Meaning This study’s findings indicate that extending the assessment of asymptomatic carotid stenosis beyond the grade of stenosis is needed in routine practice to improve risk stratification and optimize therapy; clinical trials using multimodal neurovascular imaging for risk stratification before randomization are warranted to evaluate optimal strategies for stroke prevention in patients with asymptomatic carotid stenosis.
Abstract
Importance There is an ongoing debate regarding the management of asymptomatic carotid stenosis. Previous studies have reported imaging features of high-risk plaques that could help to optimize the risk-benefit ratio of revascularization. However, such studies have not provided an accurate estimate of the prevalence of high-risk plaques and the associated annual incidence of ipsilateral ischemic cerebrovascular events to inform the design of clinical trials using a risk-oriented selection of patients before randomization.
Objective To assess the relevance and feasibility of risk-oriented selection of patients for revascularization.
Data Sources A systematic search of PubMed and Ovid Embase from database inception to July 31, 2019, was performed.
Study Selection Prospective observational studies that reported prevalence of high-risk plaques and incidence of ipsilateral ischemic cerebrovascular events were included.
Data Extraction and Synthesis Aggregated data were pooled using random-effects meta-analysis. Data were analyzed from December 16, 2019, to January 15, 2020.
Main Outcomes and Measures Prevalence of high-risk plaques and annual incidence of ipsilateral ischemic events.
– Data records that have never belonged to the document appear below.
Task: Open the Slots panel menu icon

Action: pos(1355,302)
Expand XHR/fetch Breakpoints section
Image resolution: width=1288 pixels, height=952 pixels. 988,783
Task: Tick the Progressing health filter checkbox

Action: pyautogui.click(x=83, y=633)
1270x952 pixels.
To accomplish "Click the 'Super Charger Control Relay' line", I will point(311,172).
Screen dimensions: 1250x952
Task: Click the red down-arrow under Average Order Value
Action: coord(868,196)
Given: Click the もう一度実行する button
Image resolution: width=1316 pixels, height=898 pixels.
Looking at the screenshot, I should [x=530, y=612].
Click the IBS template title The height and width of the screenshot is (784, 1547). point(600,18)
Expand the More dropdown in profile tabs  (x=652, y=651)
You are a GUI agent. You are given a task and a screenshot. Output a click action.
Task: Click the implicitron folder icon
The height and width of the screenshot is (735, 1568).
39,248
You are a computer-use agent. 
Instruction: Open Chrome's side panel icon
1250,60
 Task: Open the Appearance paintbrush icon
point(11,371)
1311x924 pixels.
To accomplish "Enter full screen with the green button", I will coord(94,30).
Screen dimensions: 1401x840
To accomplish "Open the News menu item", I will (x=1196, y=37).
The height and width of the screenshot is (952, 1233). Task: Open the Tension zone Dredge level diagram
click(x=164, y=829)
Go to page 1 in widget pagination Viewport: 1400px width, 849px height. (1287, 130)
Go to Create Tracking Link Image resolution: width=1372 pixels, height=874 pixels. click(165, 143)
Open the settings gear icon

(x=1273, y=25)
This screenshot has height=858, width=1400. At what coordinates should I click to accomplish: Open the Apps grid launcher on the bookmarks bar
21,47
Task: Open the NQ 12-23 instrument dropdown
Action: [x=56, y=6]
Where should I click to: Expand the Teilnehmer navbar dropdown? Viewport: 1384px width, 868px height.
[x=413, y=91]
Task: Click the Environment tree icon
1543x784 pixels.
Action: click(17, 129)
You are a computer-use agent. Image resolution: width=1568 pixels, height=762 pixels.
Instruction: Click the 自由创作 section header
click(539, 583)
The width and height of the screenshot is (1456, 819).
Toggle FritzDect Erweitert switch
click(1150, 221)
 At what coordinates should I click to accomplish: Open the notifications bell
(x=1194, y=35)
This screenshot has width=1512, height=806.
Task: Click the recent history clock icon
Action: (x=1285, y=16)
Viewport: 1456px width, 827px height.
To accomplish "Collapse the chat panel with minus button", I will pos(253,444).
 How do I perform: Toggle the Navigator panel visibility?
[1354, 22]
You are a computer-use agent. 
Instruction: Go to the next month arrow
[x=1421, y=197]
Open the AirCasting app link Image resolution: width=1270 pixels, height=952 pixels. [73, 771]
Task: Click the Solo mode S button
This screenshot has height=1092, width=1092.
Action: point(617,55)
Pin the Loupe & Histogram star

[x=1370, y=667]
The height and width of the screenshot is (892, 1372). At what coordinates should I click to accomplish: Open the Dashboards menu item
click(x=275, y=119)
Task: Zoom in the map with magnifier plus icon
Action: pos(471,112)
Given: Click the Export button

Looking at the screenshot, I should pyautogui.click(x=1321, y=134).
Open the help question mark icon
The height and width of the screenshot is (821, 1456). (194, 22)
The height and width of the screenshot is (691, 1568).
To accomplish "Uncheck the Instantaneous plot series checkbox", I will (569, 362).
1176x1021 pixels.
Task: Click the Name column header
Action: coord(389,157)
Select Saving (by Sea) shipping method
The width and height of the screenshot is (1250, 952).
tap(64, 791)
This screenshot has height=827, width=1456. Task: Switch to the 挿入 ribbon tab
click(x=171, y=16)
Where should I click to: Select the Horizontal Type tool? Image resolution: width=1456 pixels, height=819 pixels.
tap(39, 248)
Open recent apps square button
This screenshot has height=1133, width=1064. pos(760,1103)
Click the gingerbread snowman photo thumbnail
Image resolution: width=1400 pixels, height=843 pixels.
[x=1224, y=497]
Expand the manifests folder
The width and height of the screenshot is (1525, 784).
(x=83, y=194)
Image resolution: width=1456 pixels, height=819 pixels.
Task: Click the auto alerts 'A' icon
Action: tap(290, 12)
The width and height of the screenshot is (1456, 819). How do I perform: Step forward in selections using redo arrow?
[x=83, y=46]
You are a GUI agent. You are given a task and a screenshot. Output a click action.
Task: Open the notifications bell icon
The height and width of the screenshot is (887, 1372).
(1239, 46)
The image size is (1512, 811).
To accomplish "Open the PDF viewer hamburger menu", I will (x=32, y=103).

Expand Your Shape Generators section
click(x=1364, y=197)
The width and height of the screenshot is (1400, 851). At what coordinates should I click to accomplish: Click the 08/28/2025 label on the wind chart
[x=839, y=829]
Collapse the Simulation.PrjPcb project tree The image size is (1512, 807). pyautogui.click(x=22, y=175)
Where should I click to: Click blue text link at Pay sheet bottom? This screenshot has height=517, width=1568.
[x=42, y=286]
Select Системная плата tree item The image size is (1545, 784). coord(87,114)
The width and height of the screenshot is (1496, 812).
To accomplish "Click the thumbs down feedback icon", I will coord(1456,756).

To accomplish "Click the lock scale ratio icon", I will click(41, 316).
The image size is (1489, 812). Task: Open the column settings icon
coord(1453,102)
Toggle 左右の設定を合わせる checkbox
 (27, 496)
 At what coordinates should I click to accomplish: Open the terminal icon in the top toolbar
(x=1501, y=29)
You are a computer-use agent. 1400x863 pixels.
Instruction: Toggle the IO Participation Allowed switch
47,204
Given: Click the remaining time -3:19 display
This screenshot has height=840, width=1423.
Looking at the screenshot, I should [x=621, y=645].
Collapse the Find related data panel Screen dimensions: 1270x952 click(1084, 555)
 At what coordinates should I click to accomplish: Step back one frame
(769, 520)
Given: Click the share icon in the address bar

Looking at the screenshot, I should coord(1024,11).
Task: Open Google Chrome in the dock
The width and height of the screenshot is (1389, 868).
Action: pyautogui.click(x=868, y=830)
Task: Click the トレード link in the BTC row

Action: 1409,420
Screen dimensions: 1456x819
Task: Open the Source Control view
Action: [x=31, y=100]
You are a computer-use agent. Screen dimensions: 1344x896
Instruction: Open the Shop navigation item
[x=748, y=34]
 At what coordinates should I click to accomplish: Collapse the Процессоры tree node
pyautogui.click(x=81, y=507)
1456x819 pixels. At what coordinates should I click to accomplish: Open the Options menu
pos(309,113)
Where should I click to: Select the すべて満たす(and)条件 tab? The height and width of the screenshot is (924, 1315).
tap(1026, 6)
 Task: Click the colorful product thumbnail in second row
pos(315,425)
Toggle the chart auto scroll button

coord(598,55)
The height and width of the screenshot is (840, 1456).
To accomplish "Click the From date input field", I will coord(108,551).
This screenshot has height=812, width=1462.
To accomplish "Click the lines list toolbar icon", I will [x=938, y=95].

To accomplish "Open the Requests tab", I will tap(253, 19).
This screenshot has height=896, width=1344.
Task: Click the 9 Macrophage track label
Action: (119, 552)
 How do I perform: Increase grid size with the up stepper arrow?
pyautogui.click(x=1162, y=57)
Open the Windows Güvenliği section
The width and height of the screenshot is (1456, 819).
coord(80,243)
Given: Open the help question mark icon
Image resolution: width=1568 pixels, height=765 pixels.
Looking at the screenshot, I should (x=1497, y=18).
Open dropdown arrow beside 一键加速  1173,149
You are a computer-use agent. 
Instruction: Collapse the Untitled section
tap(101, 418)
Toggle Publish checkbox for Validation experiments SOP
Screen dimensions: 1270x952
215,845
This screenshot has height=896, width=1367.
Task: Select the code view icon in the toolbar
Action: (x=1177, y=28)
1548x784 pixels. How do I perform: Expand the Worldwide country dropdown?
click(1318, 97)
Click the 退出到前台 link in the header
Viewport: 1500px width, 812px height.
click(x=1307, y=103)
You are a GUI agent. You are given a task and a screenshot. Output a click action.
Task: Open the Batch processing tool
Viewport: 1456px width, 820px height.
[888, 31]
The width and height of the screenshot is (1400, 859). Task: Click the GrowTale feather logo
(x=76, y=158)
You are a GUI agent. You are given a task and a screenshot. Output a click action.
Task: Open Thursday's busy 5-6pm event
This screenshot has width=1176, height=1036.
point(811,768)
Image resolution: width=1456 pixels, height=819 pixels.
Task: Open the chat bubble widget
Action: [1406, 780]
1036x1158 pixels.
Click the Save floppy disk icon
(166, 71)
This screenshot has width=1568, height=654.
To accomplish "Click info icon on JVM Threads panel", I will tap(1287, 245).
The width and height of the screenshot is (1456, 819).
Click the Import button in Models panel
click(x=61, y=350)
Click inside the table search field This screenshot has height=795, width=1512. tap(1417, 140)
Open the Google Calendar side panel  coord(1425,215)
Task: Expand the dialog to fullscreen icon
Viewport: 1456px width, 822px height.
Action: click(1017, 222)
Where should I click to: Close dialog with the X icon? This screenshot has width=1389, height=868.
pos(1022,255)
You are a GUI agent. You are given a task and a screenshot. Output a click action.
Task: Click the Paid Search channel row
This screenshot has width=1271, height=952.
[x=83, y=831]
Results Overall, 64 studies enrolling 20 751 participants aged 29 to 95 years (mean age range, 55.0-76.5 years; proportion of men, 45%-87%) were included in the meta-analysis. Among all participants, the pooled prevalence of high-risk plaques was 26.5% (95% CI, 22.9%-30.3%). The most prevalent high-risk plaque features were neovascularization (43.4%; 95% CI, 31.4%-55.8%) in 785 participants, echolucency (42.3%; 95% CI, 32.2%-52.8%) in 12 364 participants, and lipid-rich necrotic core (36.3%; 95% CI, 27.7%-45.2%) in 3728 participants. The overall incidence of ipsilateral ischemic cerebrovascular events was 3.2 events per 100 person-years (22 cohorts with 10 381 participants; mean follow-up period, 2.8 years; range, 0.7-6.5 years). The incidence of ipsilateral ischemic cerebrovascular events was higher in patients with high-risk plaques (4.3 events per 100 person-years; 95% CI, 2.5-6.5 events per 100 person-years) than in those without high-risk plaques (1.2 events per 100 person-years; 95% CI, 0.6-1.8 events per 100 person-years), with an odds ratio of 3.0 (95% CI, 2.1-4.3; I2 = 48.8%). In studies focusing on severe stenosis (9 cohorts with 2128 participants; mean follow-up period, 2.8 years; range, 1.4-6.5 years), the incidence of ipsilateral ischemic cerebrovascular events was 3.7 events per 100 person-years (95% CI, 1.9-6.0 events per 100 person-years). The incidence of ipsilateral ischemic cerebrovascular events was also higher in patients with high-risk plaques (7.3 events per 100 person-years; 95% CI, 2.0-15.0 events per 100 person-years) than in those without high-risk plaques (1.7 events per 100 person-years; 95% CI, 0.6-3.3 events per 100 person-years), with an odds ratio of 3.2 (95% CI, 1.7-5.9; I2 = 39.6%).
Conclusions and Relevance High-risk plaques are common in patients with asymptomatic carotid stenosis, and the associated risk of an ipsilateral ischemic cerebrovascular event is higher than the currently accepted estimates. Extension of routine assessment of asymptomatic carotid stenosis beyond the grade of stenosis may help improve risk stratification and optimize therapy.